- De Cuevas c.1970s
- Born: January 22, 1929 Saint-Germain-en-Laye, France
- Died: March 19, 2023 (aged 94)
- Other names: Elizabeth Strong Cuevas, Strong-Cuevas
- Education: Art Students League of New York
- Known for: Monumental sculpture
- Style: Modernism
- Spouse: Joel Carmichael ​ ​(m. 1960; died 2006)​
- Children: 1
- Parents: George de Cuevas (father); Margaret Rockefeller Strong (mother);
- Website: strongcuevassculpture.com

= Elizabeth de Cuevas =

American sculptor (1929–2023)

Elizabeth de Cuevas (January 22, 1929 – March 19, 2023) was a French-born American sculptor born in Saint-Germain-en-Laye. She was known for her monumental sculpture work. She also known as Elizabeth Strong Cuevas, Elizabeth Strong de Cuevas, and by the moniker Strong-Cuevas.

==Early life and education==
De Cuevas was born on January 22, 1929, to Margaret Rockefeller Strong (who was a grandchild of John D. Rockefeller) and George de Cuevas, a Chilean ballet promoter. She was raised in Saint-Germain-en-Laye, France, Florence, Italy and New York City.

She studied sculpture at the Art Students League of New York, with instructor John Hovannes, who encouraged her to carve.

De Cuevas married Joel Carmichael, a writer, in 1960. The couple had a daughter.

==Career==
She worked under the moniker Strong-Cuevas (not using her first name). Early in her career she became known for producing figurative sculptures of large heads, many of which were in profile. Later her highly abstract, cubistic and totemic works consisted of human faces rendered from multiple angles.

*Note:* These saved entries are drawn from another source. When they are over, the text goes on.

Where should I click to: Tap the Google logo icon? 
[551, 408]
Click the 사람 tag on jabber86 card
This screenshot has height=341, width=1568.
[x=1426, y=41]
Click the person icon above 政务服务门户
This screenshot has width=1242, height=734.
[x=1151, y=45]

Her early work involved stone and wood carving. In the 1970s she became associated with Marcel (Toto) Meylan who assisted her in developing her work on a monumental scale and cast works in stainless steel and bronze. Some of these were produced at Tallix Foundry (later Polich Tallix).

Starting in the late 1970s de Cuevas widely exhibited her work at galleries and museums, and public art venues such as Grounds for Sculpture, where several of her works are in their permanent collection.

Her influences included physics and spiritual concepts. She wrote of her work, "I am trying to show the underlying unity of minds. In my negative spaces, I am showing spirit beyond matter, idea before material form.”

==Collections==
De Cuevas' work is held in the permanent collections of Grounds For Sculpture, the Guild Hall of East Hampton, the Bruce Museum, the Heckscher Museum of Art, the Long Island Museum in Stony Brook, among other venues.

==Legacy==
Two monographs on her work have been published by Abrams. A documentary was produced on her life and work in 2002, and a sequel to the film premiered in 2021. She was a frequent donor and supporter of the New York Public Library, the Morgan Library and Museum, and the Metropolitan Museum of Art.